## What is being asked
The whole answer is the data below, retyped exactly.
################
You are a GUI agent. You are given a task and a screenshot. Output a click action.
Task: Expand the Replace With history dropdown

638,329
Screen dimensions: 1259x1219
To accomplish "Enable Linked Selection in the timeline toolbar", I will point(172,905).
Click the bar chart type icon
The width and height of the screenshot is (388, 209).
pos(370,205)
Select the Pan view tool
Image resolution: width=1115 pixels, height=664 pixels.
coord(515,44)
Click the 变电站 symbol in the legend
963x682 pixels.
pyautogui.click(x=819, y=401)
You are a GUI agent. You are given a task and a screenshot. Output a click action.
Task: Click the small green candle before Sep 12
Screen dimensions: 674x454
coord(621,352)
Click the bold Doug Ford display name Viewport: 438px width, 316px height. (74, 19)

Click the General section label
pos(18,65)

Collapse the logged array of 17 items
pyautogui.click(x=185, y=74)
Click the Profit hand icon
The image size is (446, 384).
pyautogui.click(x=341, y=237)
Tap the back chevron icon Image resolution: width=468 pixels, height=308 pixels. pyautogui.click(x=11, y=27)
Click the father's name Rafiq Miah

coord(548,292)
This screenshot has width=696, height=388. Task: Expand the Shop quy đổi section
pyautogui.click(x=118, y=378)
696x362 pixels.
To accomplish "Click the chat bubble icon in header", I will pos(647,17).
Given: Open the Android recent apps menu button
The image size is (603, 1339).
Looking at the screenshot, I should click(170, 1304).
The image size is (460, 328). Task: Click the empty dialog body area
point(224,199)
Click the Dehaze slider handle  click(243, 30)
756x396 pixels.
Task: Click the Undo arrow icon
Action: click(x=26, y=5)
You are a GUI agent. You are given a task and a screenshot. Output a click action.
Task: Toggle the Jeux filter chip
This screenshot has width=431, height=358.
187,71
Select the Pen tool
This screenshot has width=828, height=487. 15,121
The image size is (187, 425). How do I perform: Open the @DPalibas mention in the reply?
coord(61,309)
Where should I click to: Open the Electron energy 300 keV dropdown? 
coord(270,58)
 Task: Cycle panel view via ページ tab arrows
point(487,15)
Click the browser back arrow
################
## Answer box
You are a GUI agent. You are given a task and a screenshot. Output a click action.
Task: Expand the Replace With history dropdown

638,329
Screen dimensions: 1259x1219
To accomplish "Enable Linked Selection in the timeline toolbar", I will point(172,905).
Click the bar chart type icon
The width and height of the screenshot is (388, 209).
pos(370,205)
Select the Pan view tool
Image resolution: width=1115 pixels, height=664 pixels.
coord(515,44)
Click the 变电站 symbol in the legend
963x682 pixels.
pyautogui.click(x=819, y=401)
You are a GUI agent. You are given a task and a screenshot. Output a click action.
Task: Click the small green candle before Sep 12
Screen dimensions: 674x454
coord(621,352)
Click the bold Doug Ford display name Viewport: 438px width, 316px height. (74, 19)

Click the General section label
pos(18,65)

Collapse the logged array of 17 items
pyautogui.click(x=185, y=74)
Click the Profit hand icon
The image size is (446, 384).
pyautogui.click(x=341, y=237)
Tap the back chevron icon Image resolution: width=468 pixels, height=308 pixels. pyautogui.click(x=11, y=27)
Click the father's name Rafiq Miah

coord(548,292)
This screenshot has width=696, height=388. Task: Expand the Shop quy đổi section
pyautogui.click(x=118, y=378)
696x362 pixels.
To accomplish "Click the chat bubble icon in header", I will pos(647,17).
Given: Open the Android recent apps menu button
The image size is (603, 1339).
Looking at the screenshot, I should click(170, 1304).
The image size is (460, 328). Task: Click the empty dialog body area
point(224,199)
Click the Dehaze slider handle  click(243, 30)
756x396 pixels.
Task: Click the Undo arrow icon
Action: click(x=26, y=5)
You are a GUI agent. You are given a task and a screenshot. Output a click action.
Task: Toggle the Jeux filter chip
This screenshot has width=431, height=358.
187,71
Select the Pen tool
This screenshot has width=828, height=487. 15,121
The image size is (187, 425). How do I perform: Open the @DPalibas mention in the reply?
coord(61,309)
Where should I click to: Open the Electron energy 300 keV dropdown? 
coord(270,58)
 Task: Cycle panel view via ページ tab arrows
point(487,15)
Click the browser back arrow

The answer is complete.